**Task goal**
The expected output is every entry that follows, reproduced exactly.

(Stored data)

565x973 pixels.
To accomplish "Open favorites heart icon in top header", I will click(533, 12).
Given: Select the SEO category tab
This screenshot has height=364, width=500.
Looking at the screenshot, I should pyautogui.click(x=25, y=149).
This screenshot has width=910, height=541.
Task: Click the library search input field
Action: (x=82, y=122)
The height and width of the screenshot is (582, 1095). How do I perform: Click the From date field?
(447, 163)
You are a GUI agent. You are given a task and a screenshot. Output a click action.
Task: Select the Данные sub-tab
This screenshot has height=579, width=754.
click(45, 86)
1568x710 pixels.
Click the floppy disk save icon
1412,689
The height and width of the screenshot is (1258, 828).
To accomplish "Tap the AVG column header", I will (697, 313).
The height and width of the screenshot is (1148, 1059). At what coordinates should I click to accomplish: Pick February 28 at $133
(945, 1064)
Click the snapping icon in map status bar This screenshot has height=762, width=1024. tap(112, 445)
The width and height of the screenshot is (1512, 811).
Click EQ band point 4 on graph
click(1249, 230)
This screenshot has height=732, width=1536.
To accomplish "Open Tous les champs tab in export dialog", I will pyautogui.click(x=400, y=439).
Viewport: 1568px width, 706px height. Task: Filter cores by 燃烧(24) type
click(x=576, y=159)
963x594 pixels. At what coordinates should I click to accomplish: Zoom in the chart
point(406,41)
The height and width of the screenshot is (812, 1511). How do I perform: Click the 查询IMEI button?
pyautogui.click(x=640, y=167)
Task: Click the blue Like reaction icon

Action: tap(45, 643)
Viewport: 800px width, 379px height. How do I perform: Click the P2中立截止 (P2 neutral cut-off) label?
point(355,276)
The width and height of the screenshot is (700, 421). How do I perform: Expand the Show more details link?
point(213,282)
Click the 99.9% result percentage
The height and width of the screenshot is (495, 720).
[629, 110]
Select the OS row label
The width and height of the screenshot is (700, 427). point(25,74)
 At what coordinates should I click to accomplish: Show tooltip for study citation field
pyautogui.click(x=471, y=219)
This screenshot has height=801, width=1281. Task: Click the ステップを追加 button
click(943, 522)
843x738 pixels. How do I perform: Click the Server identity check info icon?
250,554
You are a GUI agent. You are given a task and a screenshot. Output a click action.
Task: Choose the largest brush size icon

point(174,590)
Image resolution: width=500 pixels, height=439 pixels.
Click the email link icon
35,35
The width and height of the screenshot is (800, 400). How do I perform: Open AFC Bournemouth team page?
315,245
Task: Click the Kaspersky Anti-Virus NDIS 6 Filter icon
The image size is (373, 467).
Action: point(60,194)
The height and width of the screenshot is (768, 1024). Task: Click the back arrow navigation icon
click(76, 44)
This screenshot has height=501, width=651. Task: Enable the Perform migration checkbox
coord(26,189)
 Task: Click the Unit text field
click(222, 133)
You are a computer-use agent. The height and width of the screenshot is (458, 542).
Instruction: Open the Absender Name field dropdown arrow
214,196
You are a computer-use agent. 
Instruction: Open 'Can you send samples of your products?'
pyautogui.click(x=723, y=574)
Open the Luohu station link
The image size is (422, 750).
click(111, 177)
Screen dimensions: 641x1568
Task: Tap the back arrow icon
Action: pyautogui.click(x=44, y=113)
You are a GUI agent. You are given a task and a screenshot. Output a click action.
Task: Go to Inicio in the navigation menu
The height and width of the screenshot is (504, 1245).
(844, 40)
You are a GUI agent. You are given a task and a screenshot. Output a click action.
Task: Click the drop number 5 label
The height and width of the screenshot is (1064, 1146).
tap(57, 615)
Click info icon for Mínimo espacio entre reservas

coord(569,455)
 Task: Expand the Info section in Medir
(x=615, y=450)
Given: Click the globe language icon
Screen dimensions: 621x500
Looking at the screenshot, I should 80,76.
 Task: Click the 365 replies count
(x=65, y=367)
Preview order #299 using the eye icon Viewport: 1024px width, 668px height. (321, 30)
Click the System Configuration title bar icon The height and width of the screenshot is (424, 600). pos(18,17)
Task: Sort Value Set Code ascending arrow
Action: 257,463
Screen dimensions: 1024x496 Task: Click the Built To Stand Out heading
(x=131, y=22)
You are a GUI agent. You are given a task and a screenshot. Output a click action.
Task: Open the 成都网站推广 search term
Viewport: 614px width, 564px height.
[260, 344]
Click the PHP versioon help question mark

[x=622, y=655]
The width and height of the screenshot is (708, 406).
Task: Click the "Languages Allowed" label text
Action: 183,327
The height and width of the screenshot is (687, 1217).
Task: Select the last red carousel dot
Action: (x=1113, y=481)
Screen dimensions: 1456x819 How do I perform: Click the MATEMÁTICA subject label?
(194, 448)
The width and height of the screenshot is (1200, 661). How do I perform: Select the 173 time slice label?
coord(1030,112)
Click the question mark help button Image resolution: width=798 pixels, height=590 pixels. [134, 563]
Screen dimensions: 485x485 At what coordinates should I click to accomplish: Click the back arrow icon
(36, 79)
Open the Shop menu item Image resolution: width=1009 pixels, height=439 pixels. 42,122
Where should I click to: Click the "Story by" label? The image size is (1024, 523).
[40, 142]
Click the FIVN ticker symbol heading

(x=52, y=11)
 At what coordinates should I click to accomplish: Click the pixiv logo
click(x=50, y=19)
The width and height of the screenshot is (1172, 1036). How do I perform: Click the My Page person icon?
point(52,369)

**Output of the task**
565x973 pixels.
To accomplish "Open favorites heart icon in top header", I will click(533, 12).
Given: Select the SEO category tab
This screenshot has height=364, width=500.
Looking at the screenshot, I should pyautogui.click(x=25, y=149).
This screenshot has width=910, height=541.
Task: Click the library search input field
Action: (x=82, y=122)
The height and width of the screenshot is (582, 1095). How do I perform: Click the From date field?
(447, 163)
You are a GUI agent. You are given a task and a screenshot. Output a click action.
Task: Select the Данные sub-tab
This screenshot has height=579, width=754.
click(45, 86)
1568x710 pixels.
Click the floppy disk save icon
1412,689
The height and width of the screenshot is (1258, 828).
To accomplish "Tap the AVG column header", I will (697, 313).
The height and width of the screenshot is (1148, 1059). At what coordinates should I click to accomplish: Pick February 28 at $133
(945, 1064)
Click the snapping icon in map status bar This screenshot has height=762, width=1024. tap(112, 445)
The width and height of the screenshot is (1512, 811).
Click EQ band point 4 on graph
click(1249, 230)
This screenshot has height=732, width=1536.
To accomplish "Open Tous les champs tab in export dialog", I will pyautogui.click(x=400, y=439).
Viewport: 1568px width, 706px height. Task: Filter cores by 燃烧(24) type
click(x=576, y=159)
963x594 pixels. At what coordinates should I click to accomplish: Zoom in the chart
point(406,41)
The height and width of the screenshot is (812, 1511). How do I perform: Click the 查询IMEI button?
pyautogui.click(x=640, y=167)
Task: Click the blue Like reaction icon

Action: tap(45, 643)
Viewport: 800px width, 379px height. How do I perform: Click the P2中立截止 (P2 neutral cut-off) label?
point(355,276)
The width and height of the screenshot is (700, 421). How do I perform: Expand the Show more details link?
point(213,282)
Click the 99.9% result percentage
The height and width of the screenshot is (495, 720).
[629, 110]
Select the OS row label
The width and height of the screenshot is (700, 427). point(25,74)
 At what coordinates should I click to accomplish: Show tooltip for study citation field
pyautogui.click(x=471, y=219)
This screenshot has height=801, width=1281. Task: Click the ステップを追加 button
click(943, 522)
843x738 pixels. How do I perform: Click the Server identity check info icon?
250,554
You are a GUI agent. You are given a task and a screenshot. Output a click action.
Task: Choose the largest brush size icon

point(174,590)
Image resolution: width=500 pixels, height=439 pixels.
Click the email link icon
35,35
The width and height of the screenshot is (800, 400). How do I perform: Open AFC Bournemouth team page?
315,245
Task: Click the Kaspersky Anti-Virus NDIS 6 Filter icon
The image size is (373, 467).
Action: point(60,194)
The height and width of the screenshot is (768, 1024). Task: Click the back arrow navigation icon
click(76, 44)
This screenshot has height=501, width=651. Task: Enable the Perform migration checkbox
coord(26,189)
 Task: Click the Unit text field
click(222, 133)
You are a computer-use agent. The height and width of the screenshot is (458, 542).
Instruction: Open the Absender Name field dropdown arrow
214,196
You are a computer-use agent. 
Instruction: Open 'Can you send samples of your products?'
pyautogui.click(x=723, y=574)
Open the Luohu station link
The image size is (422, 750).
click(111, 177)
Screen dimensions: 641x1568
Task: Tap the back arrow icon
Action: pyautogui.click(x=44, y=113)
You are a GUI agent. You are given a task and a screenshot. Output a click action.
Task: Go to Inicio in the navigation menu
The height and width of the screenshot is (504, 1245).
(844, 40)
You are a GUI agent. You are given a task and a screenshot. Output a click action.
Task: Click the drop number 5 label
The height and width of the screenshot is (1064, 1146).
tap(57, 615)
Click info icon for Mínimo espacio entre reservas

coord(569,455)
 Task: Expand the Info section in Medir
(x=615, y=450)
Given: Click the globe language icon
Screen dimensions: 621x500
Looking at the screenshot, I should 80,76.
 Task: Click the 365 replies count
(x=65, y=367)
Preview order #299 using the eye icon Viewport: 1024px width, 668px height. (321, 30)
Click the System Configuration title bar icon The height and width of the screenshot is (424, 600). pos(18,17)
Task: Sort Value Set Code ascending arrow
Action: 257,463
Screen dimensions: 1024x496 Task: Click the Built To Stand Out heading
(x=131, y=22)
You are a GUI agent. You are given a task and a screenshot. Output a click action.
Task: Open the 成都网站推广 search term
Viewport: 614px width, 564px height.
[260, 344]
Click the PHP versioon help question mark

[x=622, y=655]
The width and height of the screenshot is (708, 406).
Task: Click the "Languages Allowed" label text
Action: 183,327
The height and width of the screenshot is (687, 1217).
Task: Select the last red carousel dot
Action: (x=1113, y=481)
Screen dimensions: 1456x819 How do I perform: Click the MATEMÁTICA subject label?
(194, 448)
The width and height of the screenshot is (1200, 661). How do I perform: Select the 173 time slice label?
coord(1030,112)
Click the question mark help button Image resolution: width=798 pixels, height=590 pixels. [134, 563]
Screen dimensions: 485x485 At what coordinates should I click to accomplish: Click the back arrow icon
(36, 79)
Open the Shop menu item Image resolution: width=1009 pixels, height=439 pixels. 42,122
Where should I click to: Click the "Story by" label? The image size is (1024, 523).
[40, 142]
Click the FIVN ticker symbol heading

(x=52, y=11)
 At what coordinates should I click to accomplish: Click the pixiv logo
click(x=50, y=19)
The width and height of the screenshot is (1172, 1036). How do I perform: Click the My Page person icon?
point(52,369)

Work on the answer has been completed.